I linked to this article yesterday and there was some confusion about what I wrote, so I’m starting from scratch. One joy of my two trips to Iran in recent years was plunging deep into the Jewish community. At 35,000, the Jewish community in Iran is larger than in any other country in the Middle East outside of Israel. One way Iranians justify this in their own minds is by distinguishing between “Jews” and “Zionists,” a distinction that has become more challenging in recent years as the new Iranian president has intensified his rhetoric against Israel and the holocaust. But Iranian Jews are committed to Iran; if not, most would have followed the hundreds of thousands who fled for the United States, Europe, or Israel after the Revolution in 1979.
That committment was tested in recent months as some wealthy Jews outside Iran began offerring money for Iranian Jews to emigrate. I don’t know much about the origins of this program, though it’s not dissimilar from the aid the Israeli government has offerred Jews who move to Israel for generations. Reports suggest the Israeli government endorsed the program, and I’m sure the Iranian government might have endorsed it, too, if given the chance.
Either way, they were turned down flat.

Iran’s Jews have given the country a loyalty pledge in the face of cash offers aimed at encouraging them to move to Israel, the arch-enemy of its Islamic rulers.
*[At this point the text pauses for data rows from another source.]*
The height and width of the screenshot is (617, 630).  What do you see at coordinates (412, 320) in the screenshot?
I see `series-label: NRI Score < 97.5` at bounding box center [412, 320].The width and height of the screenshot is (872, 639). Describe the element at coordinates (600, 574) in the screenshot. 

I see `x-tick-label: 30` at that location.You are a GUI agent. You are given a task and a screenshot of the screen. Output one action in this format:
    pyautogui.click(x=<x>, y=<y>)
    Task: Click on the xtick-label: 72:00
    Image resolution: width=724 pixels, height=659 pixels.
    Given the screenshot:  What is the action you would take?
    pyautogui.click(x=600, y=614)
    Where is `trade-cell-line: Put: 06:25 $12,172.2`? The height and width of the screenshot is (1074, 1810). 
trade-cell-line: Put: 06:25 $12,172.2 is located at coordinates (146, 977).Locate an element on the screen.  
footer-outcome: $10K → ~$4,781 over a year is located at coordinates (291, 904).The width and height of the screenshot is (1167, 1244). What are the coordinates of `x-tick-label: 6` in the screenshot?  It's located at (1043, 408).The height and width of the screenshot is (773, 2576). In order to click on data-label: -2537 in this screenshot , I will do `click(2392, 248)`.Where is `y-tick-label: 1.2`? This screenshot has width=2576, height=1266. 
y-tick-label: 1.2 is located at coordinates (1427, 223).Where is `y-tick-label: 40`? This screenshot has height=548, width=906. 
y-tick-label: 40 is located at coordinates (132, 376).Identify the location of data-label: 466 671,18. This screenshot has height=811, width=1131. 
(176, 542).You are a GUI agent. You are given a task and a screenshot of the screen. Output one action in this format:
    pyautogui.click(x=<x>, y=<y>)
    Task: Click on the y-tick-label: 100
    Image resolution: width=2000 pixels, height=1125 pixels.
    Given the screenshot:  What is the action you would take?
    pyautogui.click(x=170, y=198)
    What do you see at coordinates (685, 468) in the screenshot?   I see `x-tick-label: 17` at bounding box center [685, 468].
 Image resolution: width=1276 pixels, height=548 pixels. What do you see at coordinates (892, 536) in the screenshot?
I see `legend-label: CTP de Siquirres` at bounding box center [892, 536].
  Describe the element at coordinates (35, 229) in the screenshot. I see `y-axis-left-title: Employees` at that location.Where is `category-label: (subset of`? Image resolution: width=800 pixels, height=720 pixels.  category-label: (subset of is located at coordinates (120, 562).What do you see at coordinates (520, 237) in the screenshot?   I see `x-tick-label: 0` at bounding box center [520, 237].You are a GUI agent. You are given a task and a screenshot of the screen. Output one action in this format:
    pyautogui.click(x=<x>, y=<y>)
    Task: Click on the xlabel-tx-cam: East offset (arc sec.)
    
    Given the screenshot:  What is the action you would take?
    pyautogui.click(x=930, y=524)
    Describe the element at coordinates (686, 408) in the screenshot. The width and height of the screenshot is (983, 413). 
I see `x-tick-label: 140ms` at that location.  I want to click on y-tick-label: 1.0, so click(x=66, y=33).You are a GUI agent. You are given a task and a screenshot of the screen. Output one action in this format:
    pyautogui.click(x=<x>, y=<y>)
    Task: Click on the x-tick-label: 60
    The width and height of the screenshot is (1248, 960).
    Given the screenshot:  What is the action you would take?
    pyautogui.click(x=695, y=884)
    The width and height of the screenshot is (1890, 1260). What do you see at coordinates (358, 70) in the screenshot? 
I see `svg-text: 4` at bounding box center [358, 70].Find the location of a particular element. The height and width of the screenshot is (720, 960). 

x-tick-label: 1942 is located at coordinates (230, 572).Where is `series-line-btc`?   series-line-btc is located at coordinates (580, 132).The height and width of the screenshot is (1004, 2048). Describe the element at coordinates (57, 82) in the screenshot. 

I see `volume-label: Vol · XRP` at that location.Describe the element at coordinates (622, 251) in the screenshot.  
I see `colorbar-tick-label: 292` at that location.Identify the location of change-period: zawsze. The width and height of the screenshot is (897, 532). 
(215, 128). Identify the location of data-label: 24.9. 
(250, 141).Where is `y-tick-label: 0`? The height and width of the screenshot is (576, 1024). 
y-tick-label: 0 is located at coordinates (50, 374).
The incentives – ranging from £5,000 a person to £30,000 for families – were offered from a special fund established by wealthy expatriate Jews in an effort to prompt a mass migration to Israel among Iran’s 25,000-strong Jewish community. The offers were made with Israel’s official blessing and were additional to the usual state packages it provides to Jews emigrating from the diaspora.
However, the Society of Iranian Jews dismissed them as “immature political enticements” and said their national identity was not for sale.
“The identity of Iranian Jews is not tradable for any amount of money,” the society said in a statement. “Iranian Jews are among the most ancient Iranians. Iran’s Jews love their Iranian identity and their culture, so threats and this immature political enticement will not achieve their aim of wiping out the identity of Iranian Jews.”

It seems the government even doubled their initial offer and were still turned down. The diaspora, which was invented in Iran 2500 years ago under Cyrus the Great, lives. Bravo.